Sheet Pan Sweet Potato Breakfast Hash Recipe
Hey y’all! Are you looking for a breakfast recipe that’s as delicious as it is easy? Our Sheet Pan Sweet Potato Breakfast Hash is just the ticket. Perfectly crispy sweet potatoes, savory veggies, and hearty protein make this dish an all-around winner – whether you’re hosting brunch or meal-prepping for the week. Let’s get cooking!
Why You’ll Love This
- Easy one-pan cleanup makes it a breeze for any morning.
- It’s packed with nutrients and flavor, perfect for a wholesome start to the day.
- Versatile enough to customize with your favorite toppings and add-ins.
- Great for feeding a crowd or preparing ahead for the week.
- A colorful, vibrant dish that looks as good as it tastes!
Ingredients
- 2 large sweet potatoes, peeled and diced
- 1 red bell pepper, chopped
- 1 green bell pepper, chopped
- 1 medium onion, diced
- 2 tablespoons olive oil
- 1 teaspoon garlic powder
- 1 teaspoon smoked paprika
- Salt and pepper, to taste
- 4 eggs
- 1/4 cup chopped fresh parsley
- Optional: cooked bacon or sausage
Directions
Prep the Vegetables

Preheat your oven to 400°F (200°C). In a large bowl, combine the sweet potatoes, bell peppers, onion, olive oil, garlic powder, smoked paprika, salt, and pepper. Toss until the veggies are well coated.
Spread on the Sheet Pan
Spread the mixture evenly on a large sheet pan. Make sure everything is in a single layer to ensure even cooking.
Roast the Hash
Roast in the oven for 25-30 minutes, stirring halfway through, until the sweet potatoes are tender and slightly crispy.

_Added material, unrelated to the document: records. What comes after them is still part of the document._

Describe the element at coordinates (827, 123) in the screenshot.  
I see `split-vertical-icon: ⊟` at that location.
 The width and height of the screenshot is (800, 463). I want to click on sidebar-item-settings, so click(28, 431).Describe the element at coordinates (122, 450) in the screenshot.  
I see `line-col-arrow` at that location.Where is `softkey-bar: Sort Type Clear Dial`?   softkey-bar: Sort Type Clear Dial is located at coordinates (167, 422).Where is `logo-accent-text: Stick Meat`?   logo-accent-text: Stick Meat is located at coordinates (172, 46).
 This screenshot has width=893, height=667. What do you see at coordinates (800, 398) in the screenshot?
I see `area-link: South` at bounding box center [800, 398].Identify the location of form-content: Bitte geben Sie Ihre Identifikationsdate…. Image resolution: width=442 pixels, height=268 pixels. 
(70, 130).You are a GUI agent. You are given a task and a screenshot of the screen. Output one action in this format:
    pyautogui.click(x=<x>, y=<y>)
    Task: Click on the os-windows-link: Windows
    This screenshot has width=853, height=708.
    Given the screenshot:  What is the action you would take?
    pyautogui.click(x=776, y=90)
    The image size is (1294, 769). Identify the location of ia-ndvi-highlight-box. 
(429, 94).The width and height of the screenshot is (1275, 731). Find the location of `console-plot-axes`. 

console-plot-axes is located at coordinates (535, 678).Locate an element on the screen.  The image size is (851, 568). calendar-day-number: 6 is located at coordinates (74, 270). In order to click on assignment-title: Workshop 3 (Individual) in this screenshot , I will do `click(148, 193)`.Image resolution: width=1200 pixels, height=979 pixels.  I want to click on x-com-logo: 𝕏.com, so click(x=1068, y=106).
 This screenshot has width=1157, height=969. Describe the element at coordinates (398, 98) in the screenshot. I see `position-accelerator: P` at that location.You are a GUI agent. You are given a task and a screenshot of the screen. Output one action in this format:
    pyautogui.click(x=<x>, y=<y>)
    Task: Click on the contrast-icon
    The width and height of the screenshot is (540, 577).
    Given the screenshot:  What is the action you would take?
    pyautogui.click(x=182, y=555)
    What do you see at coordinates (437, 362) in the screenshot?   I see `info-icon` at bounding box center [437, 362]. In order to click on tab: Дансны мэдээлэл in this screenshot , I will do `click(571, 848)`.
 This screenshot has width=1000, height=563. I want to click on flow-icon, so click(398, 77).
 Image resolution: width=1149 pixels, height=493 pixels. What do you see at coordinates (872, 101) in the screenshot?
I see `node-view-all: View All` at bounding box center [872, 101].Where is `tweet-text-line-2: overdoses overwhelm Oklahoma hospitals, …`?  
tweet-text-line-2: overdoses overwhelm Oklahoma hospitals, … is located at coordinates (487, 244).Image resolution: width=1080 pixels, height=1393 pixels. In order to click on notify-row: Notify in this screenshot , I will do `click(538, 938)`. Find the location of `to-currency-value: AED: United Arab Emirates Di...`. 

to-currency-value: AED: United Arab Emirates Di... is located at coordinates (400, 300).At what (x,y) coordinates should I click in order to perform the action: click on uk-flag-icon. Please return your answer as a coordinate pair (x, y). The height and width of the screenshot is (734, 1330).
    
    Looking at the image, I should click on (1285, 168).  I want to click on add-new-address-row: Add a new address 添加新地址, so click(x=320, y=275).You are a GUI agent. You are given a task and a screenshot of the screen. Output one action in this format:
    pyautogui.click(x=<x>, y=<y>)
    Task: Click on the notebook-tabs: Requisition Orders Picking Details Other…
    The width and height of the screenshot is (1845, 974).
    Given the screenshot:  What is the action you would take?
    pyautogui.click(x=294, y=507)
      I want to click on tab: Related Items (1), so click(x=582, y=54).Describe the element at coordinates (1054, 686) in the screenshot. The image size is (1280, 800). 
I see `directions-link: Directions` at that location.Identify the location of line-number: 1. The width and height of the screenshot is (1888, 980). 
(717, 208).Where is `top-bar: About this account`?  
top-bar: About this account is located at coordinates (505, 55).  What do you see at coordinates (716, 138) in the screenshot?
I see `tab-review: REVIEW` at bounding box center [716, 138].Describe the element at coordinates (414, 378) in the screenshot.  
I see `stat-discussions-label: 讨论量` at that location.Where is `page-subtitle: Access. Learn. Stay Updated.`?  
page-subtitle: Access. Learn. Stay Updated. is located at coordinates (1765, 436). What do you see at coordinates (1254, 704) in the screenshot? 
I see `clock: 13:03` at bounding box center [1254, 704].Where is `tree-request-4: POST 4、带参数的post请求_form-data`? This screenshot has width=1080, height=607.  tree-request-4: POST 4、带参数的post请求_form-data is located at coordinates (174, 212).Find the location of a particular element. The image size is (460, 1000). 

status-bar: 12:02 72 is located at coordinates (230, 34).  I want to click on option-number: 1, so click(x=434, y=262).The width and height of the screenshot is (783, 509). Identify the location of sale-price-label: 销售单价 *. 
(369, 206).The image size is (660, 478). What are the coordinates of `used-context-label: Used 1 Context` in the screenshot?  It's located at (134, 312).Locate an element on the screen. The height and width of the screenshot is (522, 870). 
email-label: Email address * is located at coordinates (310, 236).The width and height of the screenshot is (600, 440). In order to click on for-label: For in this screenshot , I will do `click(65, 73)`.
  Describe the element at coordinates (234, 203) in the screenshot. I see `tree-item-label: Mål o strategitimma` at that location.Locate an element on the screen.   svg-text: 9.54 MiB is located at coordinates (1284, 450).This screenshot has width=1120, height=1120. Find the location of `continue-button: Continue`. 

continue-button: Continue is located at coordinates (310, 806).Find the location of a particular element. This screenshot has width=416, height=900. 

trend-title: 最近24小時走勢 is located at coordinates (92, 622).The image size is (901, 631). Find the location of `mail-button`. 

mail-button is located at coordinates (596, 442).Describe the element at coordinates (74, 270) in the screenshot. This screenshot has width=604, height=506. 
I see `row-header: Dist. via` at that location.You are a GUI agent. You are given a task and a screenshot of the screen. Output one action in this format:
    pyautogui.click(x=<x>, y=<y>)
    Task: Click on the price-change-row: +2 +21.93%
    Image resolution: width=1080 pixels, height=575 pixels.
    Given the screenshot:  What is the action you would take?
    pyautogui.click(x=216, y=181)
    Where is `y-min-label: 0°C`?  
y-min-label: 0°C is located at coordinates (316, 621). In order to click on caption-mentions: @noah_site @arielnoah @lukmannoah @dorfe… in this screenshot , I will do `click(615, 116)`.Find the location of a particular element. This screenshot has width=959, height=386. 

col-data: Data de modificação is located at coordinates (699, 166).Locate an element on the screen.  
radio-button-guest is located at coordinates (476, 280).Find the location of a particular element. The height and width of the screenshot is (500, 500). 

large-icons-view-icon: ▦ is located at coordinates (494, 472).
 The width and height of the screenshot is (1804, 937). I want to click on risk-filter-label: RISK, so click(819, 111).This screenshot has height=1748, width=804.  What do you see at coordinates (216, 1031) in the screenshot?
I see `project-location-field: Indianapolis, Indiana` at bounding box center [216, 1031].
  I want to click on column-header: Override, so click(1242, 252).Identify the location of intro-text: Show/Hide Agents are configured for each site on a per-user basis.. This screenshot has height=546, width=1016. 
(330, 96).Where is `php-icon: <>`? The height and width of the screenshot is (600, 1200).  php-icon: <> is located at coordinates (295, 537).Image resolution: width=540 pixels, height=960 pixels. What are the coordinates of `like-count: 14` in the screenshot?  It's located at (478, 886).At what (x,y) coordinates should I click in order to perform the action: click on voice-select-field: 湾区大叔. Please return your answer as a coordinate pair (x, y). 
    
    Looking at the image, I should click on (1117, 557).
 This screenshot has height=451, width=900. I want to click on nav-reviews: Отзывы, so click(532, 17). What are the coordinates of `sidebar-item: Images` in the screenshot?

Add Eggs and Finish Cooking
Remove the pan from the oven and create 4 small wells in the mixture. Crack an egg into each well. Return the pan to the oven and bake for an additional 8-10 minutes, or until the eggs are set to your liking.
Garnish and Serve
Sprinkle with fresh parsley and serve immediately. Add cooked bacon or sausage if desired.
Notes
- For even more flavor, try adding a sprinkle of feta cheese before serving. Read more about sweet potato recipes.
- If you prefer runny yolks, keep an eye on the eggs after 8 minutes.
- Use parchment paper for easier cleanup and to prevent sticking. Learn about sheet pan cooking techniques.

Variations
- Spicy Hash: Add diced jalapeños and a dash of hot sauce for some heat.
- Cheesy Delight: Sprinkle shredded cheddar cheese over the top before baking the eggs.
- Vegetarian Twist: Swap the bacon or sausage for mushrooms and zucchini.
Required Equipment
- Large mixing bowl
- Sheet pan
- Cutting board and knife
- Spatula
Storage Instructions
Store leftovers in an airtight container in the refrigerator for up to 3 days. Reheat in the oven at 350°F (175°C) until warmed through.
Suggested Pairings
Pair this breakfast hash with a fresh fruit salad or a side of toast for a complete meal. For an extra touch of indulgence, try it with a mimosa!
Pro Tips
- Make sure to cut all vegetables into uniform pieces to ensure even cooking. Discover more breakfast hash tips.
- Preheat the sheet pan for a few minutes before adding the vegetables to get a crispier texture.
- Use a spatula to gently lift the eggs off the pan when serving to keep the yolks intact.
FAQ
- Can I make this recipe vegan? Yes, simply omit the eggs and replace them with tofu scramble or chickpeas.
- Is this dish gluten-free? Absolutely! All the ingredients used in this recipe are naturally gluten-free.
- Can I use regular potatoes instead of sweet potatoes? Yes, but the cooking time might vary slightly. Keep an eye on them to ensure they reach your desired tenderness.